Among the entries below, find the lines holding "This" and copy them.

Supplied records
▬▬▬▬▬▬

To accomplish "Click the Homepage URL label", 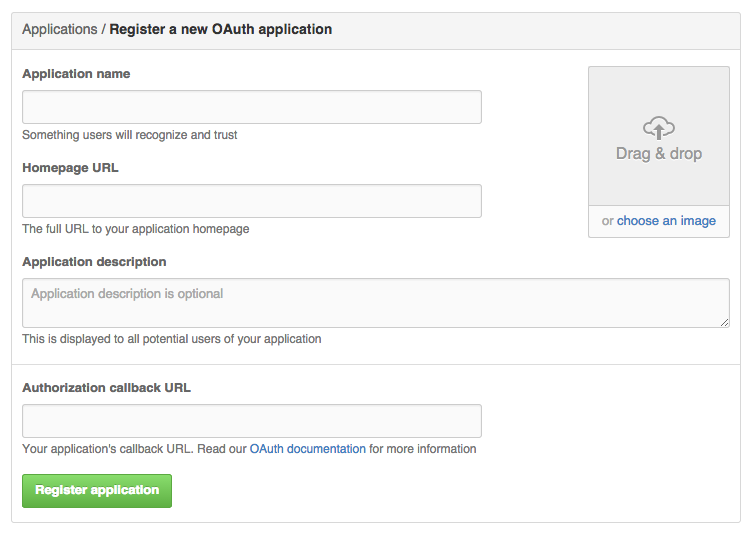I will tap(70, 168).
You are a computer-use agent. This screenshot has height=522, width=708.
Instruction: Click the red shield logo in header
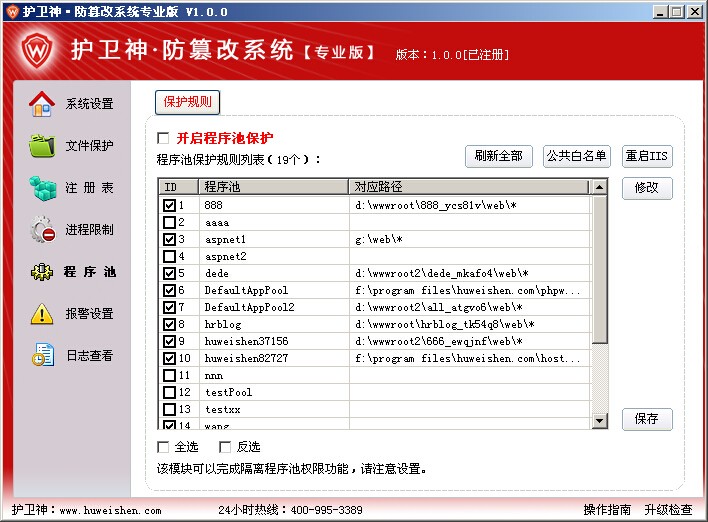(x=37, y=49)
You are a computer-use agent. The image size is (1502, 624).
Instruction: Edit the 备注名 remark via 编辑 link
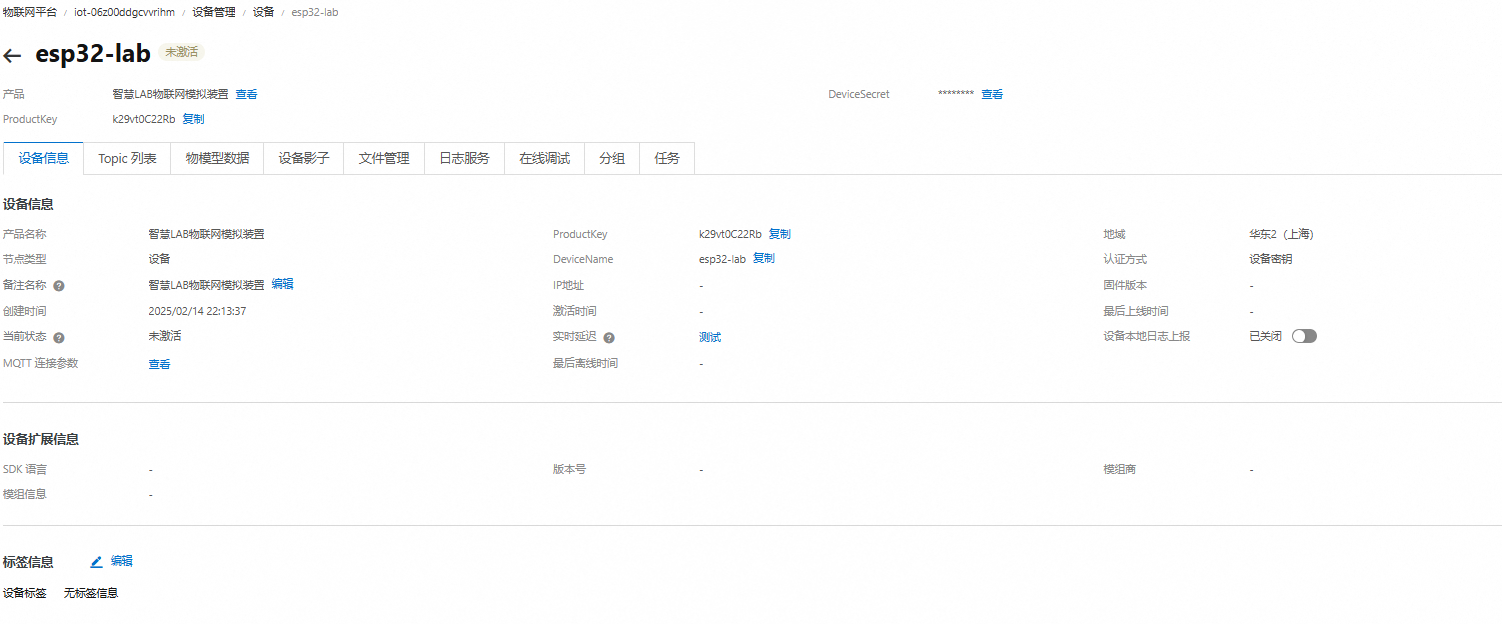pyautogui.click(x=283, y=285)

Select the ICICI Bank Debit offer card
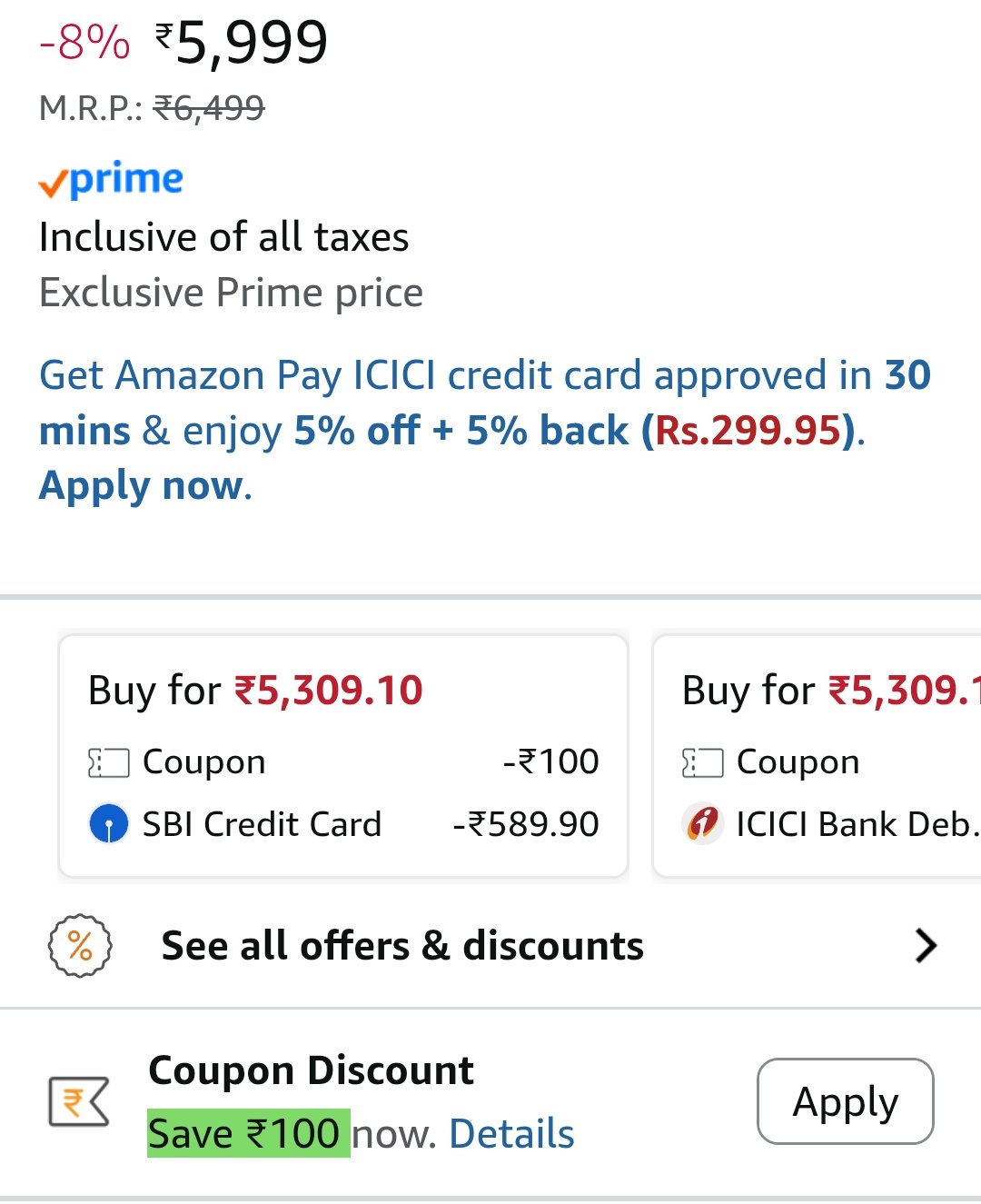coord(817,757)
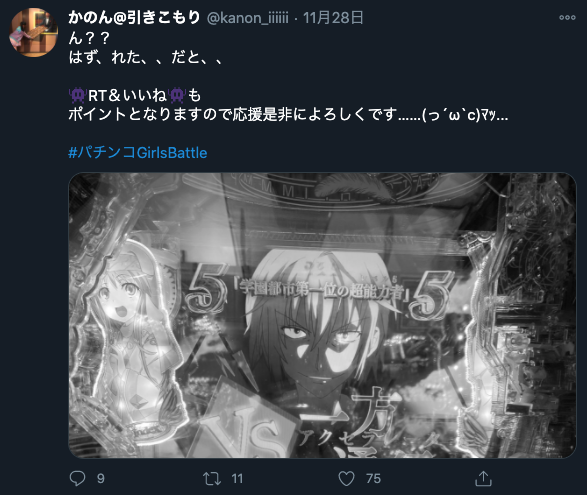Click the ポイントとなります sentence in the tweet

coord(288,115)
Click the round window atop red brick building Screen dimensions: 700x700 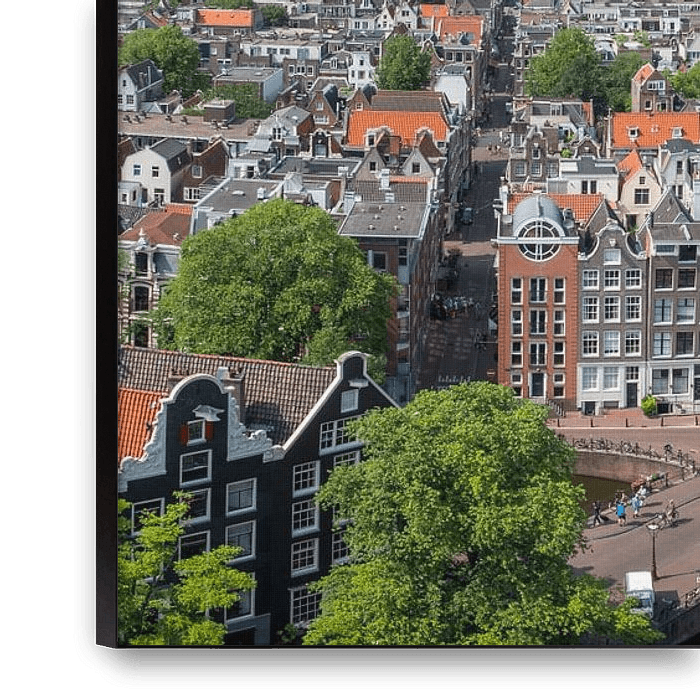tap(539, 240)
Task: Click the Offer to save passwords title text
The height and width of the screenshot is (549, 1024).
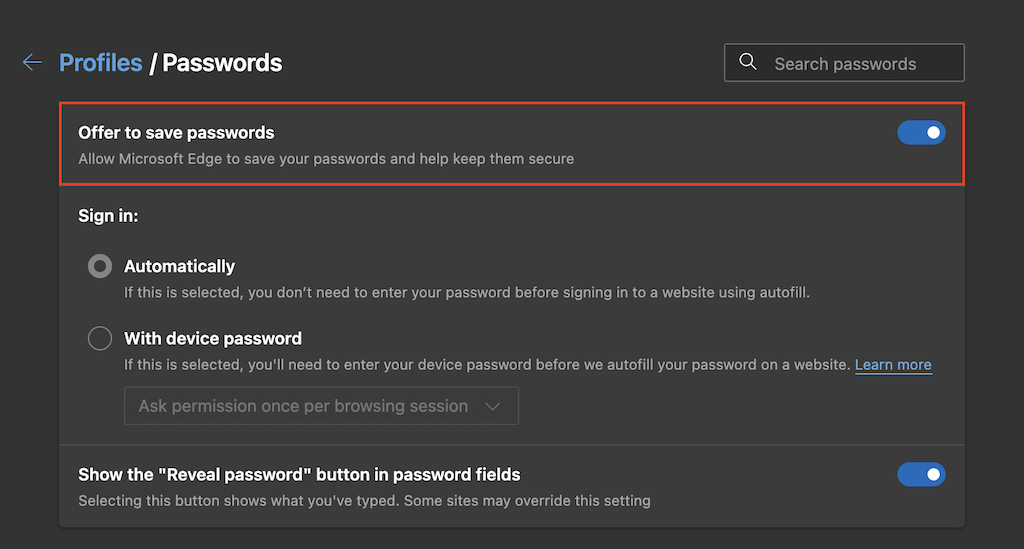Action: click(176, 132)
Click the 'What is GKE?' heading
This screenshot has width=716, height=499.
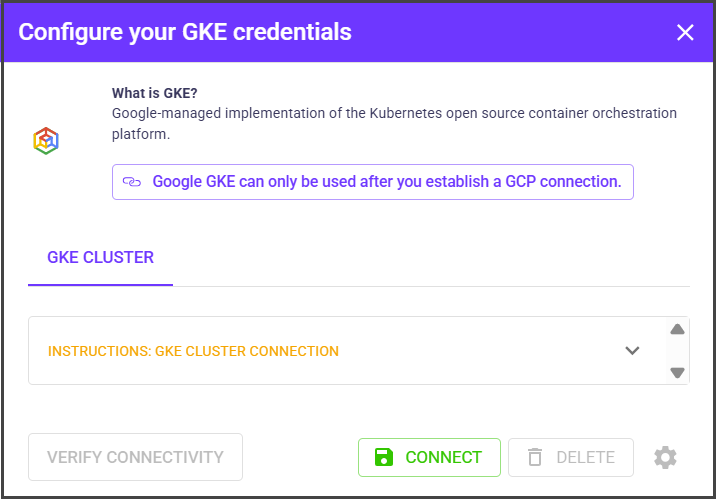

▬▬▬▬▬▬

Result of the task
You are a computer-use agent. This screenshot has height=522, width=708.
This screenshot has width=716, height=499.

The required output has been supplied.